CNS: tremor, parkinsonism, aggressive behavior, dizziness, drowsiness, extrapyramidal reactions, headache, increased dreams, longer sleep periods, insomnia, sedation, fatigue, nervousness, agitation, anxiety, tardive dyskinesia, hyperkinesia, akathisia, transient ischemic attack (TIA), cerebrovascular accident (CVA), neuroleptic malignant syndrome, suicide
CV: orthostatic hypotension, chest pain, tachycardia, arrhythmias
EENT: vision disturbances, rhinitis, sinusitis, pharyngitis
GI: nausea, vomiting, diarrhea, constipation, abdominal pain, dyspepsia, dry mouth, increased salivation, anorexia, dysphagia
GU: difficulty urinating, polyuria, galactorrhea, dysmenorrhea, menorrhagia, decreased libido
Hematologic: leukopenia, neutropenia, agranulocytosis
Metabolic: dyslipidemia, hyperprolactinemia, hyperglycemia, worsening of diabetes mellitus
Musculoskeletal: joint or back pain
Respiratory: cough, dyspnea, upper respiratory tract infection
Skin: pruritus, diaphoresis, rash, dry skin, seborrhea, increased pigmentation, photosensitivity
Other: toothache, fever, impaired temperature regulation, weight changes
Drug-drug. Antihistamines, opioids, sedative-hypnotics: additive CNS depression
Carbamazepine: increased metabolism and decreased efficacy of risperidone
Clozapine: decreased metabolism and increased effects of risperidone
Levodopa, other dopamine agonists: decreased antiparkinsonian effects of these drugs
Drug-diagnostic tests. Blood glucose, prolactin: increased levels
Granulocytes, leukocytes, neutrophils: decreased counts
Drug-behaviors. Alcohol use: increased CNS depression
Sun exposure: increased risk of photosensitivity
☞ Closely monitor neurologic status, especially for mood changes or suicidal ideation, neuroleptic malignant syndrome (high fever, sweating, unstable blood pressure, stupor, muscle rigidity, and autonomic dysfunction), extrapyramidal reactions, TIA, CVA, and tardive dyskinesia.
☞ Closely monitor CBC with differential, especially during first few months of therapy; discontinue drug if severe neutropenia occurs.
• Monitor blood pressure, particularly for orthostatic hypotension.
• Assess body temperature. Check for fever and other signs and symptoms of infection.
• Monitor patient with diabetes mellitus for worsening of glucose control.
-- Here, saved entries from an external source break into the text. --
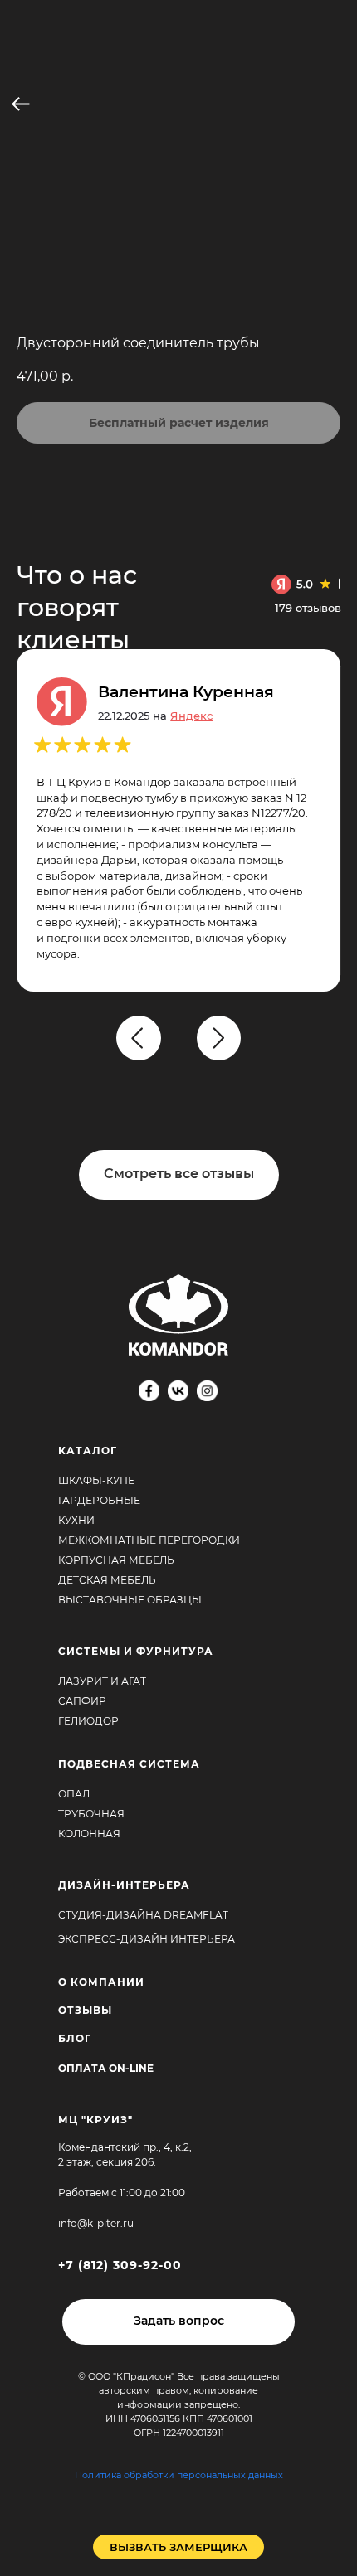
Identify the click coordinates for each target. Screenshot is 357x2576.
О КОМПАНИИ (101, 1982)
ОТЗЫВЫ (85, 2010)
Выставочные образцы (130, 1600)
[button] (178, 2322)
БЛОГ (74, 2038)
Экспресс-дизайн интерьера (146, 1939)
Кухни (76, 1520)
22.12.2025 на (155, 715)
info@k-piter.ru (96, 2223)
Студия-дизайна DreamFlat (143, 1915)
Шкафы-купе (96, 1480)
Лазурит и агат (102, 1681)
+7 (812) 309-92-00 (120, 2265)
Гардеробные (99, 1500)
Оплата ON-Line (106, 2068)
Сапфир (82, 1701)
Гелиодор (88, 1721)
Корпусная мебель (116, 1560)
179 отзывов (308, 607)
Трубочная (91, 1813)
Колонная (89, 1833)
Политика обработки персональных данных (179, 2475)
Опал (74, 1794)
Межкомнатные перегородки (149, 1540)
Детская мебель (107, 1580)
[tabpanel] (187, 1057)
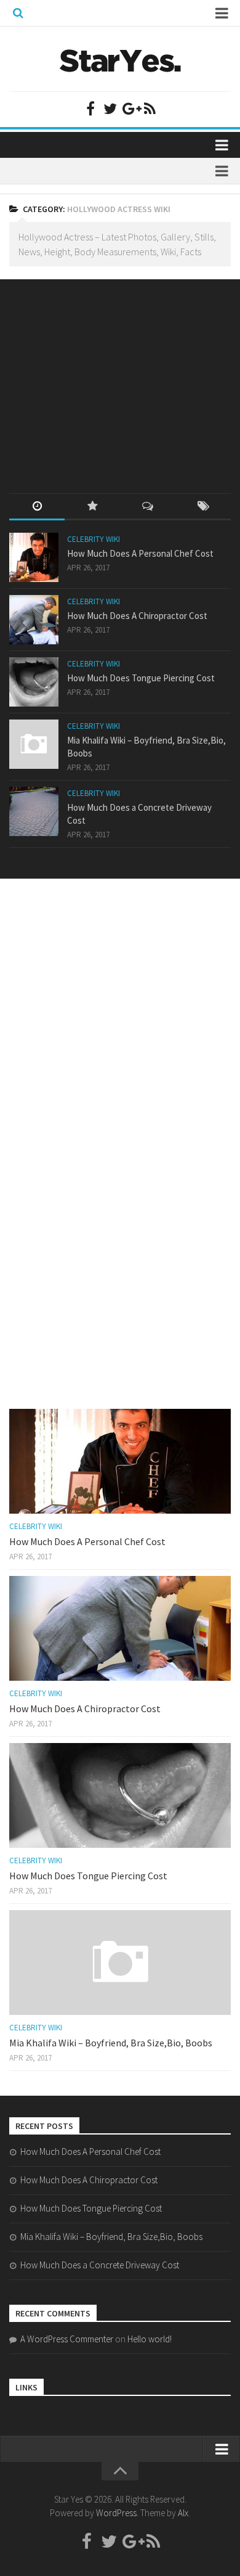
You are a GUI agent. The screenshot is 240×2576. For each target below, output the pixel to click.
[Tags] (203, 507)
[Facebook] (90, 108)
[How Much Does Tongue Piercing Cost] (33, 682)
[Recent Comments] (147, 507)
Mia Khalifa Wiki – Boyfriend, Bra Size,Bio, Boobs (110, 2043)
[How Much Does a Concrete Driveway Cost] (33, 811)
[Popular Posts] (92, 507)
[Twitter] (110, 108)
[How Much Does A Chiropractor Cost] (33, 619)
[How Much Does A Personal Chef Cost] (33, 557)
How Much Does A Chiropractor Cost (137, 615)
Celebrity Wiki (93, 539)
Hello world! (149, 2339)
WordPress (116, 2513)
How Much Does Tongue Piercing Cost (141, 678)
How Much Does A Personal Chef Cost (140, 553)
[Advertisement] (101, 375)
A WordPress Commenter (66, 2339)
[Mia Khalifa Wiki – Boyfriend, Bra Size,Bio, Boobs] (33, 744)
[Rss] (149, 108)
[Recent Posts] (37, 507)
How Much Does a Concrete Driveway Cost (99, 2265)
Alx (183, 2513)
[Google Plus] (129, 108)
Patients with risk factors for diabetes mellitus who are starting treatment with risperidone should undergo fasting blood glucose testing at the beginning of and periodically during treatment. Monitor all patients receiving drug for signs and symptoms of hyperglycemia, including polydipsia, polyuria, polyphagia, and weakness. Also watch for other metabolic changes such as dyslipidemia or significant weight gain.
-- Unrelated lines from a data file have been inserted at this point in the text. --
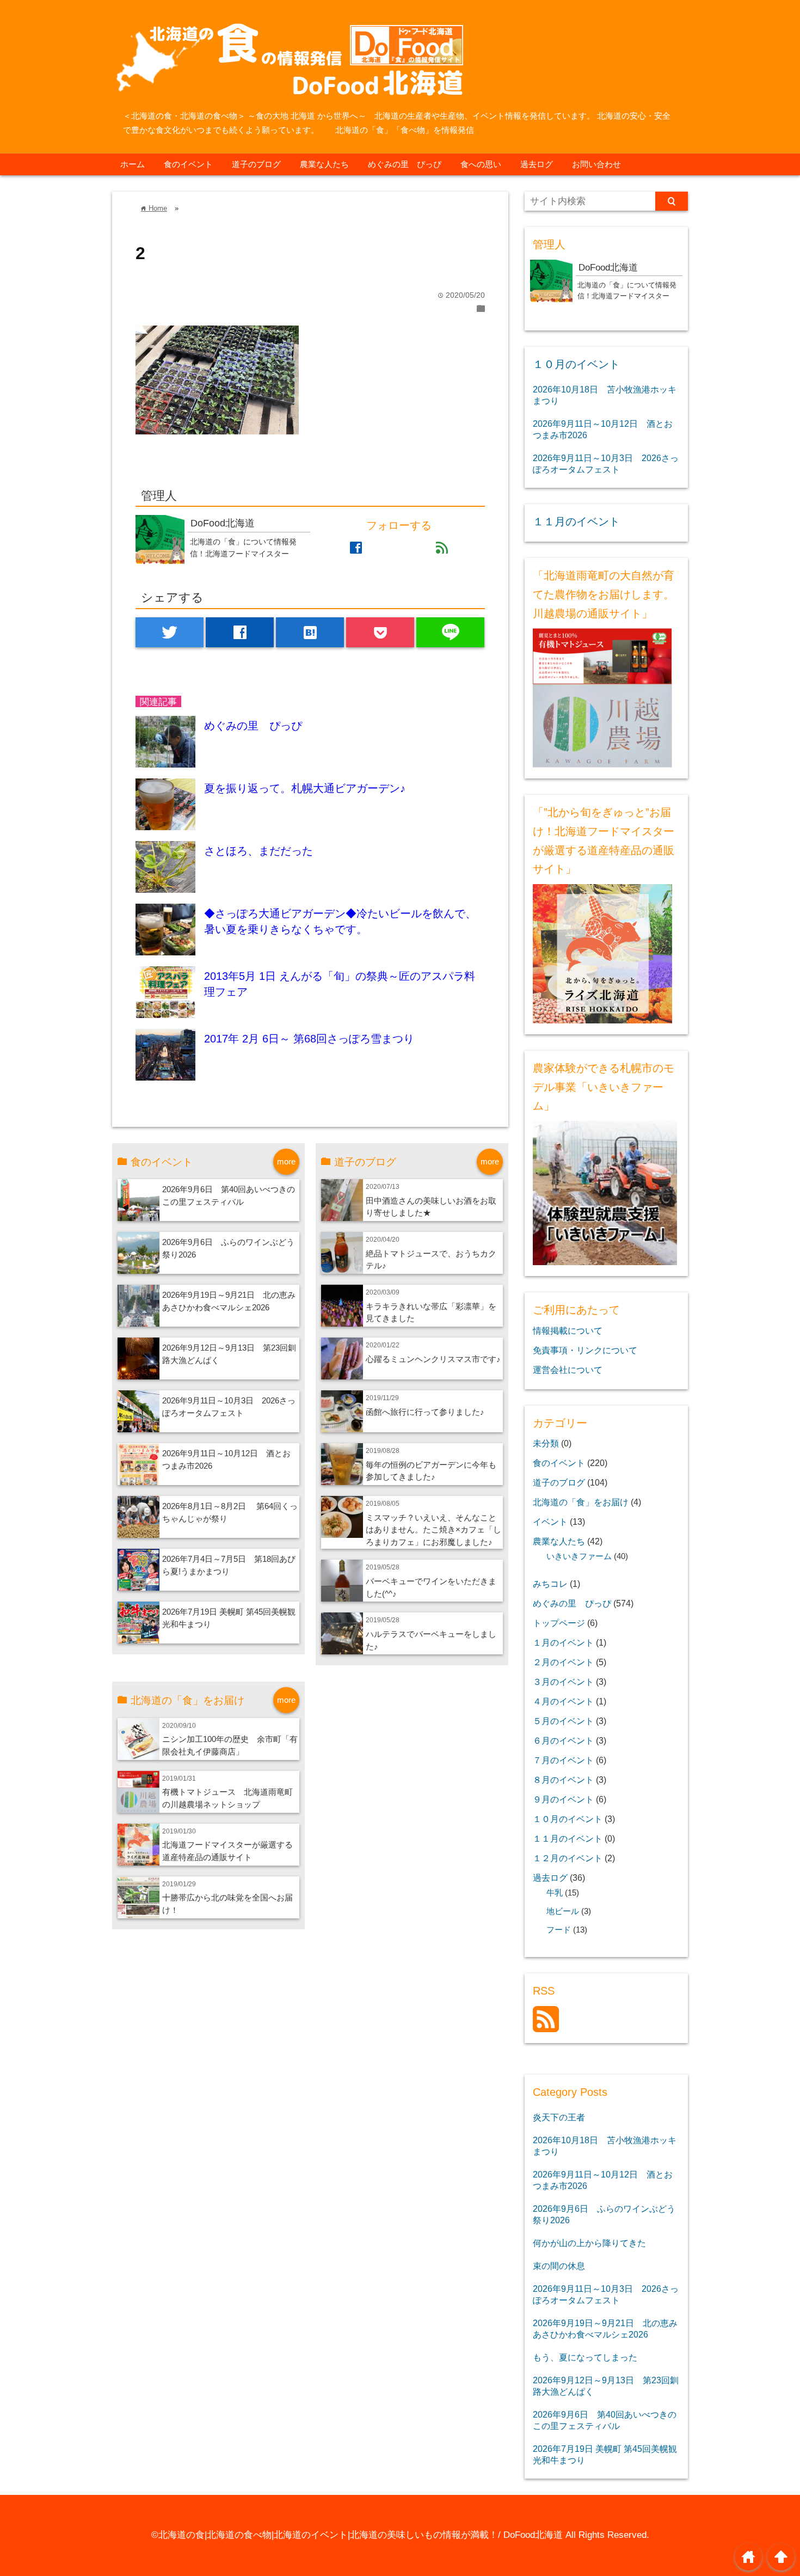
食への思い (480, 164)
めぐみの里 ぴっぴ (404, 164)
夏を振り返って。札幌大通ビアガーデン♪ (304, 788)
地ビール (562, 1911)
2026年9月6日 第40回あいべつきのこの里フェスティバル (604, 2420)
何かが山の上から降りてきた (589, 2243)
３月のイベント (563, 1681)
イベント (550, 1521)
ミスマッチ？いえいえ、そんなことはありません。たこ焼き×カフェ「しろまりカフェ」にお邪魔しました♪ (433, 1530)
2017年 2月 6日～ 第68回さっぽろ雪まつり (309, 1039)
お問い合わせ (596, 164)
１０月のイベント (576, 364)
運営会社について (567, 1370)
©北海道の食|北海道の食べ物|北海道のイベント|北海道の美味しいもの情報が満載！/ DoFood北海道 (357, 2535)
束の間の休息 (559, 2266)
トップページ (559, 1623)
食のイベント (188, 164)
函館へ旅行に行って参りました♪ (425, 1411)
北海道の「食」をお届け (581, 1502)
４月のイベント (563, 1701)
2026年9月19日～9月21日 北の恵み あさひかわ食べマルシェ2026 (605, 2328)
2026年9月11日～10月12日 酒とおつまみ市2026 (603, 429)
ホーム (132, 164)
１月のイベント (563, 1642)
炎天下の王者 (559, 2117)
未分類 (546, 1443)
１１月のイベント (576, 522)
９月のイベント (563, 1799)
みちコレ (550, 1583)
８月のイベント (563, 1779)
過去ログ (536, 164)
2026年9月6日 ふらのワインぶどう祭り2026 (604, 2214)
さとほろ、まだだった (258, 851)
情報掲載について (567, 1330)
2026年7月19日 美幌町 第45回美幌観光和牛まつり (605, 2454)
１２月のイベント (567, 1858)
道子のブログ (256, 164)
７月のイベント (563, 1760)
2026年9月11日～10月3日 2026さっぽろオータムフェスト (606, 463)
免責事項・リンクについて (585, 1350)
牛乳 (554, 1892)
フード (558, 1929)
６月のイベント (563, 1740)
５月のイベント (563, 1721)
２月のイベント (563, 1662)
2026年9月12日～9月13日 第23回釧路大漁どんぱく (606, 2385)
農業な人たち (324, 164)
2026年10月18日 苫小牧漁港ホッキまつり (604, 395)
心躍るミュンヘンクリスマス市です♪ (433, 1359)
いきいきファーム (579, 1556)
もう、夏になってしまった (585, 2357)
• Reassess patients periodically to determine need for maintenance treatment.
• Instruct patient to remove orally disintegrating tablet from blister pack, place on tongue immediately, and swallow as tablet dissolves.
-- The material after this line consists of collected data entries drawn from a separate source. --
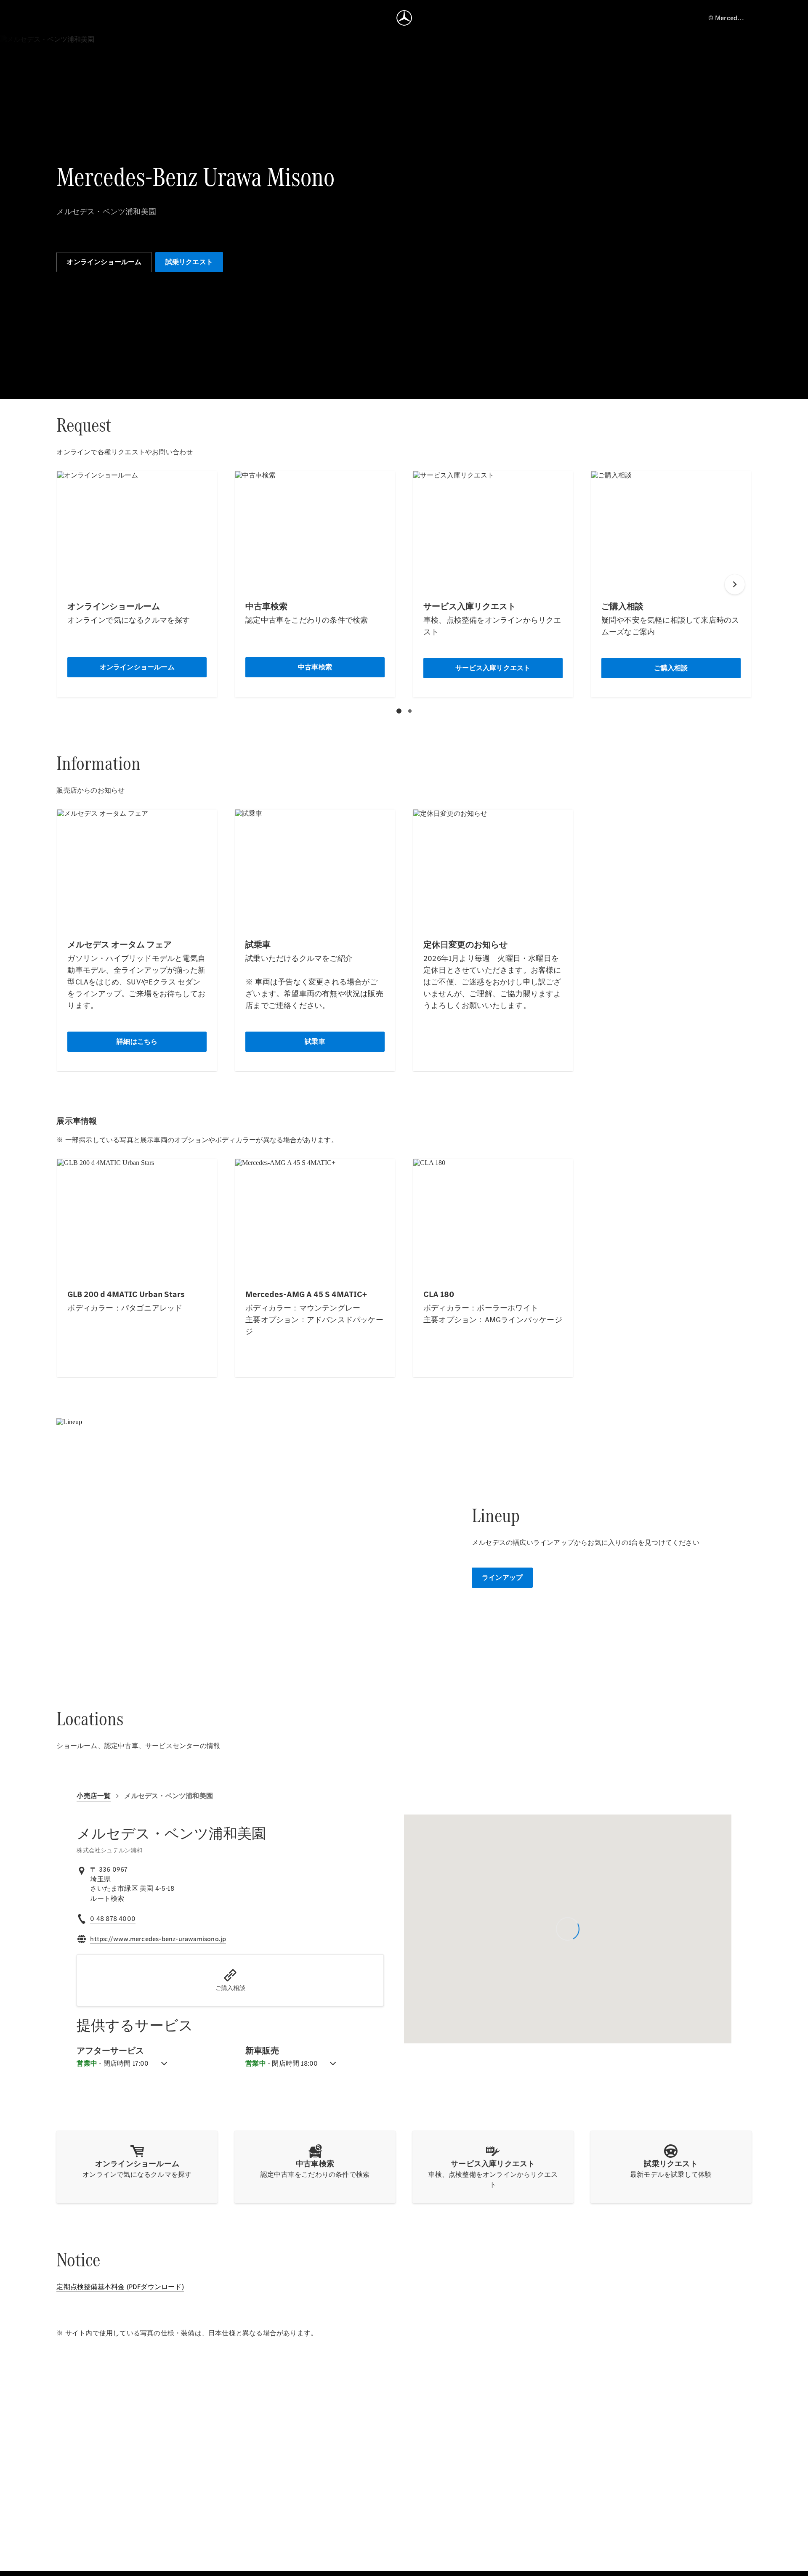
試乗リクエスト (189, 261)
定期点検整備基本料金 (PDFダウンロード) (119, 2286)
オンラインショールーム (103, 261)
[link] (107, 1899)
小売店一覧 (94, 1795)
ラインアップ (502, 1577)
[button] (230, 1980)
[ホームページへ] (404, 17)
• Tell patient to mix oral solution with water, coffee, orange juice, or low-fat milk. Tell him solution isn't compatible with cola or tea.
• Advise patient to use effective bedtime routine to avoid sleep disorders.
☞ Teach patient to recognize and immediately report signs and symptoms of serious adverse reactions, mood changes or suicidal ideation, including tardive dyskinesia, and neuroleptic malignant syndrome.
• Instruct patient to move slowly when sitting up or standing, to avoid dizziness from sudden blood pressure decrease.
• Tell patient that excessive fluid loss (as from sweating, vomiting, or diarrhea) and inadequate fluid intake increase risk of light-headedness (especially in hot weather).
• Caution patient to avoid driving and other hazardous activities until he knows how drug affects concentration and alertness.
• Advise female patient to tell prescriber if she is or plans to become pregnant. Caution her not to breastfeed during therapy.
• Advise patient not to drink alcohol.
• As appropriate, review all other significant and life-threatening adverse reactions and interactions, especially those related to the drugs and behaviors mentioned above.